-------- Exercise inputs --------

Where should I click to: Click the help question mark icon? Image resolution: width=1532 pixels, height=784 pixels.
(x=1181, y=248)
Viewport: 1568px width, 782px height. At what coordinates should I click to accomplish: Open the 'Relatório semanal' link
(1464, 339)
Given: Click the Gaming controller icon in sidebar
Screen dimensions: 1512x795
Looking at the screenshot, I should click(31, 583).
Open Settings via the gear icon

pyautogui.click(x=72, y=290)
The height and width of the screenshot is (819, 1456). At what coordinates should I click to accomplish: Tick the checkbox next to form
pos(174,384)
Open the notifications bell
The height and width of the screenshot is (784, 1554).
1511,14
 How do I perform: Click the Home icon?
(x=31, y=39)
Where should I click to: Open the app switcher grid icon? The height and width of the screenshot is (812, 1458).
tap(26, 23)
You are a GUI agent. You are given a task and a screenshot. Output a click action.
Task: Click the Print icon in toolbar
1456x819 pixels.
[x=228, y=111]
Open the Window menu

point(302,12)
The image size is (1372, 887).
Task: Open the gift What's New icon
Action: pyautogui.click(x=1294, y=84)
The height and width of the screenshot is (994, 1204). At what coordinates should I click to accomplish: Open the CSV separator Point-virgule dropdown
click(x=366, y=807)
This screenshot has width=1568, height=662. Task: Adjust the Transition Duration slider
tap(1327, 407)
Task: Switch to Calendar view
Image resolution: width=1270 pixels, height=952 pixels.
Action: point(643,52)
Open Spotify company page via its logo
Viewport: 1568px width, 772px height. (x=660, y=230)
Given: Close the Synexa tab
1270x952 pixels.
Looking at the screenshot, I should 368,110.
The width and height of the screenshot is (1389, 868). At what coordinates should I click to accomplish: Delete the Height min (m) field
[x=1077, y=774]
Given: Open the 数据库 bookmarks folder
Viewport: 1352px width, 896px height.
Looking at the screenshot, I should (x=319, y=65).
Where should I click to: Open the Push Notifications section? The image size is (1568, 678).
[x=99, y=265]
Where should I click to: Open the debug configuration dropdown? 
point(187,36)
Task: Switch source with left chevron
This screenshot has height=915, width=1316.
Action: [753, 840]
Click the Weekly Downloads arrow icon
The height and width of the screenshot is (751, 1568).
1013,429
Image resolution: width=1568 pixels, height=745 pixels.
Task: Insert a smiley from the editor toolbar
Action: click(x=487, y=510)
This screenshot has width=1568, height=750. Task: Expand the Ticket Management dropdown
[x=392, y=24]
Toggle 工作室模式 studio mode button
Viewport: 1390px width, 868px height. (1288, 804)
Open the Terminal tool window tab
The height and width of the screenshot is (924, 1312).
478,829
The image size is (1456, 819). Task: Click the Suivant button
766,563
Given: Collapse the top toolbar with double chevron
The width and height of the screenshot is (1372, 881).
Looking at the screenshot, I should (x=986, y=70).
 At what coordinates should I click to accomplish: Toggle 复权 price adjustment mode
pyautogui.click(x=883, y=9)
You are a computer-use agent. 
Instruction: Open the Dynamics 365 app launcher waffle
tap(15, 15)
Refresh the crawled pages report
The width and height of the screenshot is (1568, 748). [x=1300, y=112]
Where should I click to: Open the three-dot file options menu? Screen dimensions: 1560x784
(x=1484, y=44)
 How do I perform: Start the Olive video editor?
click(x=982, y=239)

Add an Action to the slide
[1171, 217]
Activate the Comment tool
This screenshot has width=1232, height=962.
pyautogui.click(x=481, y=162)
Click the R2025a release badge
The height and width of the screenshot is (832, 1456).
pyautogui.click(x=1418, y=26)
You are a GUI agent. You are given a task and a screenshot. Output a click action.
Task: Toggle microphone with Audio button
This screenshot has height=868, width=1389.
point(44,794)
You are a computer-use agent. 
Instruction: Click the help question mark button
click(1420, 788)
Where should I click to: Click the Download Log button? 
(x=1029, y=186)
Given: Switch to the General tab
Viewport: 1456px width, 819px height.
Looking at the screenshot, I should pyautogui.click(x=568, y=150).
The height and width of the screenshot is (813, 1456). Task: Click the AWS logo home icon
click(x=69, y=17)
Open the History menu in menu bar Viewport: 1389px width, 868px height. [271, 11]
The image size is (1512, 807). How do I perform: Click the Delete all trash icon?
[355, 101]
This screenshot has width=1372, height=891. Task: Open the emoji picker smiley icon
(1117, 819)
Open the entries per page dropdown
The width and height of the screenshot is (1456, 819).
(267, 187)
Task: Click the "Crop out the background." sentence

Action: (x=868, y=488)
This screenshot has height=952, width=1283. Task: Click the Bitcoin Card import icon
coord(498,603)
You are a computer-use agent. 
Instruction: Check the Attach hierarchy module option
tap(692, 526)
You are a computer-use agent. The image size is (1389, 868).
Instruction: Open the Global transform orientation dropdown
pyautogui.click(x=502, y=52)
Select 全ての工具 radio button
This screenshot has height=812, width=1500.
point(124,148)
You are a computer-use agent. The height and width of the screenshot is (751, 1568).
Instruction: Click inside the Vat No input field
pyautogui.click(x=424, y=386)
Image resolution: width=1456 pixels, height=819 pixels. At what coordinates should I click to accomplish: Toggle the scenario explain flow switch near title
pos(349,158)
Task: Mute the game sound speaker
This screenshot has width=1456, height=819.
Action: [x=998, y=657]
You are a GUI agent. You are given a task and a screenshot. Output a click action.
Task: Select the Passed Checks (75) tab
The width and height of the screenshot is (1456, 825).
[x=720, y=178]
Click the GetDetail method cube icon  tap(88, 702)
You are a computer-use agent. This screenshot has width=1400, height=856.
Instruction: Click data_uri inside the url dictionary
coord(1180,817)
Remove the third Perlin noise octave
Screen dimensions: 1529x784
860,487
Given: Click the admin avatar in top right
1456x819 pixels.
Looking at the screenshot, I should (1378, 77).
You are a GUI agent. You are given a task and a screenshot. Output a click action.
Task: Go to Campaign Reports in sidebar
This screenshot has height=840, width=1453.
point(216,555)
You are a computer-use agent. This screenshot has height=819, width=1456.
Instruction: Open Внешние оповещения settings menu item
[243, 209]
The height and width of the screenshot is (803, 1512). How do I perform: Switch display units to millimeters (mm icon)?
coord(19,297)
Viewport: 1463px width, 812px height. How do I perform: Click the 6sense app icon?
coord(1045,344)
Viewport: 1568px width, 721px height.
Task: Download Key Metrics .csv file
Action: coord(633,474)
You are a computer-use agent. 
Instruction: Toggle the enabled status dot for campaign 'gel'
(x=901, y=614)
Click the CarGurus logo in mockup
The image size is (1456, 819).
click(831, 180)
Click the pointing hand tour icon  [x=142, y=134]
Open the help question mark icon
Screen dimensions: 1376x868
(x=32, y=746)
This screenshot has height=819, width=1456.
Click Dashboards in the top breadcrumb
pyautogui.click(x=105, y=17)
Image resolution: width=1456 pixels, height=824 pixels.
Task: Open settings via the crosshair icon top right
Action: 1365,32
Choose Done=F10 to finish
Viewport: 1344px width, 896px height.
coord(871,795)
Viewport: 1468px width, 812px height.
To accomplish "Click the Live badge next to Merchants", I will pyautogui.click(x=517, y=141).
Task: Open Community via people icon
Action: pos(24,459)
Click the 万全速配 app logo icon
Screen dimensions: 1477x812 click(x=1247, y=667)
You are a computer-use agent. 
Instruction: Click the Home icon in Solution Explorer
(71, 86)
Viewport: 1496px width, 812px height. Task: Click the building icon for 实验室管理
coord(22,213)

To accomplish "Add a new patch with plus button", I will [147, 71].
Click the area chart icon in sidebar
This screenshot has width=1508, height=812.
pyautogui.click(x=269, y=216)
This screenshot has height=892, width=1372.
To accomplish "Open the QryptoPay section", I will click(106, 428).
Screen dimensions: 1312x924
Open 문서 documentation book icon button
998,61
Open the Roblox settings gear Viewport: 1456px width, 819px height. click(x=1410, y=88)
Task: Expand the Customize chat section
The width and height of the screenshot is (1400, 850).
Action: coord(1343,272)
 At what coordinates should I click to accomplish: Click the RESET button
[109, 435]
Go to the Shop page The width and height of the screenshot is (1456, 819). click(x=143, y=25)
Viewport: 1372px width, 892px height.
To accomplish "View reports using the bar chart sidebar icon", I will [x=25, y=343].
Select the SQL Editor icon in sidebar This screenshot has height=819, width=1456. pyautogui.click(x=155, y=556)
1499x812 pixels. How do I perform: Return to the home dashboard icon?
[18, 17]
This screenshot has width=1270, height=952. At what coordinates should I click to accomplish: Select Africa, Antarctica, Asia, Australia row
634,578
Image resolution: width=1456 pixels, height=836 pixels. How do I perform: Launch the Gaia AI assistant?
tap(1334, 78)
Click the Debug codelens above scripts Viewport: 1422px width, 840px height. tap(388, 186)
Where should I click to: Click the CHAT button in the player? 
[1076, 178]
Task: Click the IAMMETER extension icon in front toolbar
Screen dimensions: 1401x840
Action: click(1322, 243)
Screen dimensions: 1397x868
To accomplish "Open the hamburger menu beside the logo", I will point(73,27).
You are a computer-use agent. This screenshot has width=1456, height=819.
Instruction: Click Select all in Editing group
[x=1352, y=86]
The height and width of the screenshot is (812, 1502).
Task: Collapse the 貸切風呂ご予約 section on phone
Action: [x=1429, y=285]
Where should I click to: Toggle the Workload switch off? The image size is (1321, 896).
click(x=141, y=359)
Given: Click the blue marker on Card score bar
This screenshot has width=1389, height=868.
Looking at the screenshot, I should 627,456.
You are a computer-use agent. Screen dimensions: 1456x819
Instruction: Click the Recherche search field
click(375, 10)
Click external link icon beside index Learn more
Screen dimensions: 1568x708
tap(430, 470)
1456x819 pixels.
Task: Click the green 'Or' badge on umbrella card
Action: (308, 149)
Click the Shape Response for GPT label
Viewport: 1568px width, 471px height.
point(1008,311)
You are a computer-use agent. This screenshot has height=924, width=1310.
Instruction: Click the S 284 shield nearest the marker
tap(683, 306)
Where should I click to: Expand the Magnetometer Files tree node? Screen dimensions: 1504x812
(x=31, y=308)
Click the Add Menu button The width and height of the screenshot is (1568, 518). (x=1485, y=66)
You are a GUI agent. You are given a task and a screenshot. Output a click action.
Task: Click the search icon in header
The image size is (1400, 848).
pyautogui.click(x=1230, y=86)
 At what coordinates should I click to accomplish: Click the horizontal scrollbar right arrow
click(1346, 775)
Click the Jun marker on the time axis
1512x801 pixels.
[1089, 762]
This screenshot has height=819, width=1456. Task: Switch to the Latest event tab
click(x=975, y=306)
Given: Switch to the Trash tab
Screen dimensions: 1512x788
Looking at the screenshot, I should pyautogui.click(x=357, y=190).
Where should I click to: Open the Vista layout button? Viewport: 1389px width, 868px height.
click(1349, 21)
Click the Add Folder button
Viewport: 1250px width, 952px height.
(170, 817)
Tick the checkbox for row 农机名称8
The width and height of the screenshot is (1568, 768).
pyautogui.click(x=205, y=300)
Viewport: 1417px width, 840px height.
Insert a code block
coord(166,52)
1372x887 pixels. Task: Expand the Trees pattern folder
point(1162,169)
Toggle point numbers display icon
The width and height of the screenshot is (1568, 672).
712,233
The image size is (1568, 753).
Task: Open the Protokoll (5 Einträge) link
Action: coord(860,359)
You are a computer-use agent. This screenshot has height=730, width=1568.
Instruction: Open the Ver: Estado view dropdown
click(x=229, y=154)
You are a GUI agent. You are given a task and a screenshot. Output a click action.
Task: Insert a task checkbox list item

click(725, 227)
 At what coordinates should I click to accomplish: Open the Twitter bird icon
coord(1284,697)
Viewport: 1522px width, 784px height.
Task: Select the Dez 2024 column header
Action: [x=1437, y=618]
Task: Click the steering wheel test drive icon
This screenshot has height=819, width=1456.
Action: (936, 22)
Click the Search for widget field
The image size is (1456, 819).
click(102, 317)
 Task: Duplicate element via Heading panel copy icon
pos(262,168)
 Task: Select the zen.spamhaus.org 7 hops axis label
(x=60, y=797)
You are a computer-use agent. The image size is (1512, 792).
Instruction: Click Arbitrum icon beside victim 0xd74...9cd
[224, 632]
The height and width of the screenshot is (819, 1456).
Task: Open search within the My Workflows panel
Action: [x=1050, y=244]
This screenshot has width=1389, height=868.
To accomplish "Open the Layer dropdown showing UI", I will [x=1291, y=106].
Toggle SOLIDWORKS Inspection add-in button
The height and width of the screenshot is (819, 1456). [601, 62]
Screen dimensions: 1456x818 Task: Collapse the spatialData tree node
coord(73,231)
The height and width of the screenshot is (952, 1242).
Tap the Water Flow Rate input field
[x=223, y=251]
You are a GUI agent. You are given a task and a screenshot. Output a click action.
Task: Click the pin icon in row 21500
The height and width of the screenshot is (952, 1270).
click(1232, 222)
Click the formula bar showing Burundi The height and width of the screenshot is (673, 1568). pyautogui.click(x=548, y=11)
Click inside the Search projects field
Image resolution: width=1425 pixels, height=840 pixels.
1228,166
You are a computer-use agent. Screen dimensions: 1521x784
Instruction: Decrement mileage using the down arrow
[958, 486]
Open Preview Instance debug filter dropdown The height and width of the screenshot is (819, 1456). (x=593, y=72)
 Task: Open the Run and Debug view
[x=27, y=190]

--------

Instructions for the task:
The result should be the lines from the line with "Task: Click the pin icon in row 21500" to the last line of the material, returned exactly and without any other line.

Result for this task:
Task: Click the pin icon in row 21500
The height and width of the screenshot is (952, 1270).
click(1232, 222)
Click the formula bar showing Burundi The height and width of the screenshot is (673, 1568). pyautogui.click(x=548, y=11)
Click inside the Search projects field
Image resolution: width=1425 pixels, height=840 pixels.
1228,166
You are a computer-use agent. Screen dimensions: 1521x784
Instruction: Decrement mileage using the down arrow
[958, 486]
Open Preview Instance debug filter dropdown The height and width of the screenshot is (819, 1456). (x=593, y=72)
 Task: Open the Run and Debug view
[x=27, y=190]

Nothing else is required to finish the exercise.